“Chiara Poggi ha bloccato con la password una cartella di video con Stasi”: i pm cercano il movente sul pc

La Procura di Pavia indaga senza sosta sul delitto di Garlasco facendo nuove ricerche e accertamenti. Nel mirino ci sarebbe il contenuto del pc di Chiara Poggi: in questi documenti e foto si cerca il movente dell'omicidio. Dopo 19 anni (e con una sentenza in via definitiva nei confronti del fidanzato Alberto Stasi) resta sconosciuto. Così come l'arma del delitto. Ma cosa potrebbe svelare di nuovo il pc della vittima?
Stando a quanto spiega in un servizio del Tg1, gli inquirenti starebbero facendo verifiche su una cartella che Chiara Poggi avrebbe bloccato con una password per evitare l'accesso ad altre persone. L'ipotesi sarebbe che quella cartella contenesse video tra la vittima e Alberto Stasi, unico condannato in via definitiva per l'omicidio. I dettagli del video non si sanno. Ma perché bloccare quella cartella con una password?
Come riporta il Tg1, gli investigatori stanno cercando di salire ai profili che hanno avuto accesso a quella cartella – ovvero tutti quelli che ne hanno visto il contenuto – prima che venisse resa inaccessibile. Si procederà con tutti gli accertamenti del caso.

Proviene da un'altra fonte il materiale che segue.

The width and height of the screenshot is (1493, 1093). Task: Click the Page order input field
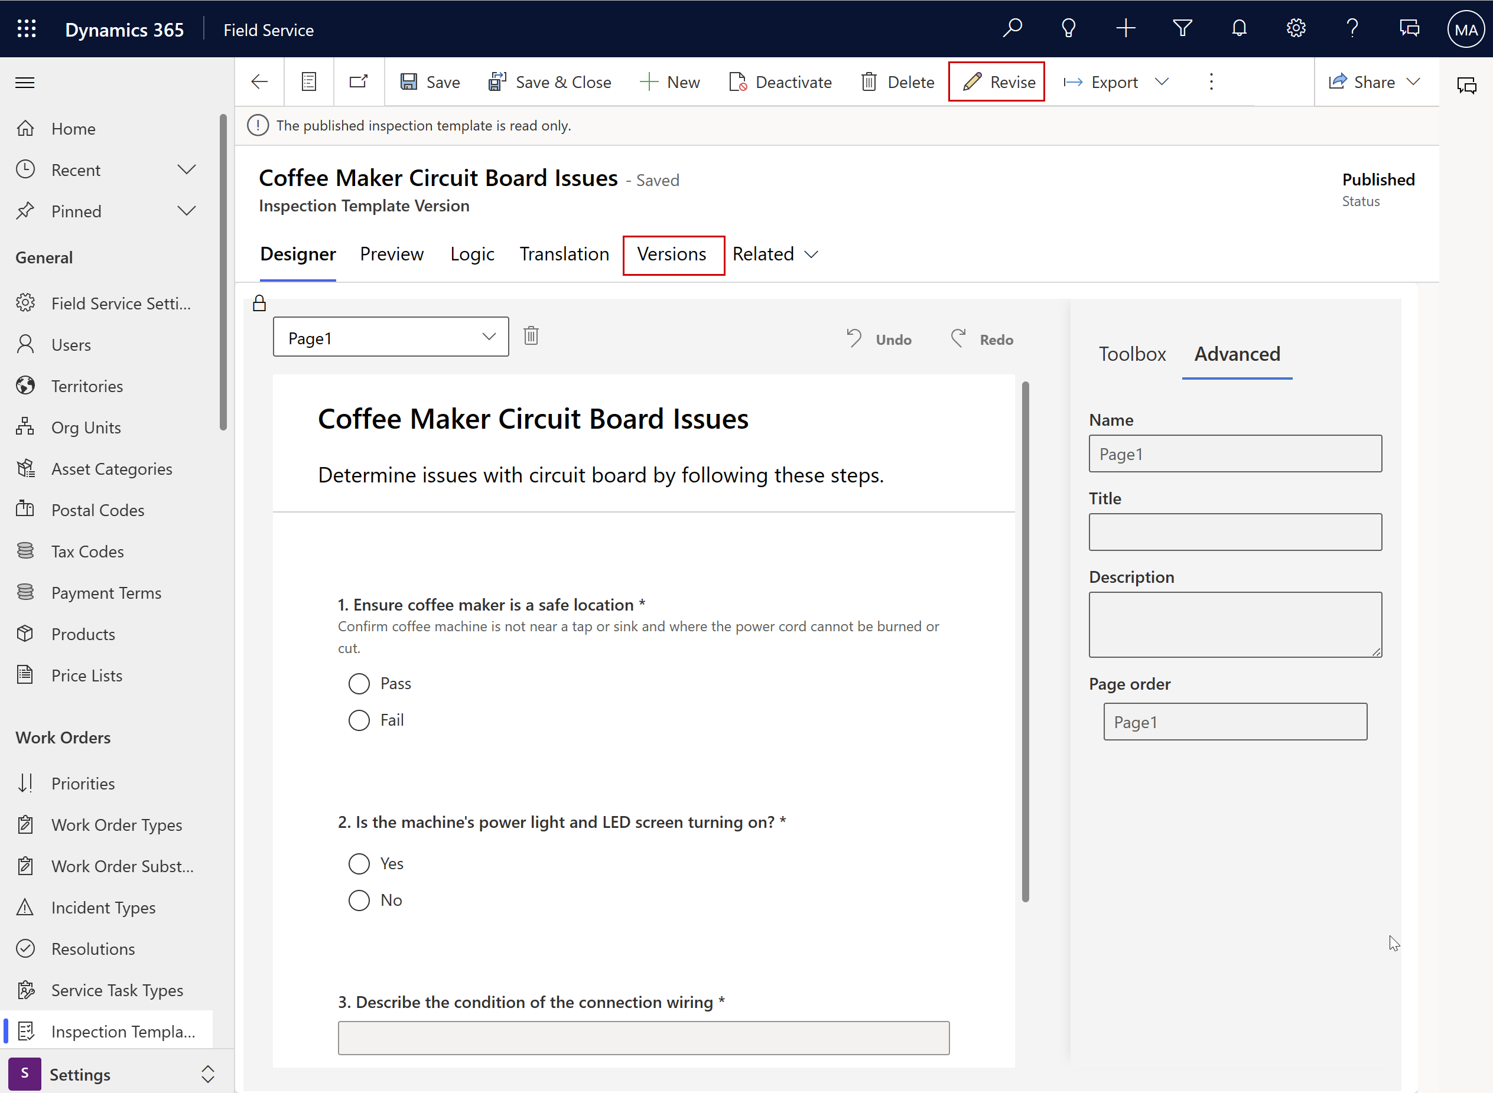pyautogui.click(x=1234, y=721)
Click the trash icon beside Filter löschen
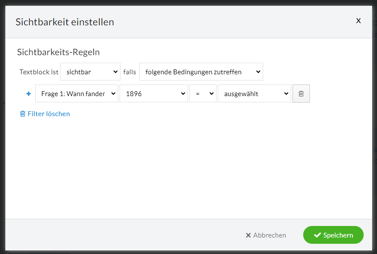This screenshot has width=377, height=254. click(x=23, y=114)
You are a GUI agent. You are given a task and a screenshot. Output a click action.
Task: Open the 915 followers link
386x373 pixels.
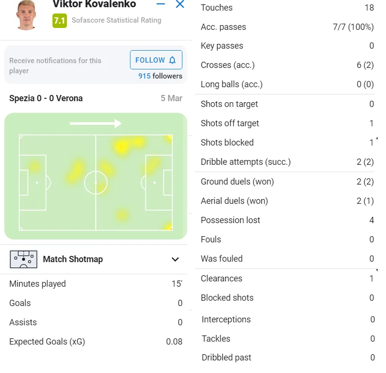point(160,76)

Intanto le indagini e le varie consulenze di parte stanno andando avanti. A Fanpage.it Dario Redaelli, esperto della scena del crimine e consulente dei Poggi, ha spiegato di stare lavorando a una sua perizia sulla dinamica dell'omicidio. Confermerebbe quanto confermato dai legali Poggi anche nei mesi scorsi, ovvero che la prima aggressione tra assassino e vittima sia avvenuta in cucina. Ma soprattutto che: "Mi baso su elementi oggettivi e il mio lavoro conferma Alberto Stasi sulla scena del crimine".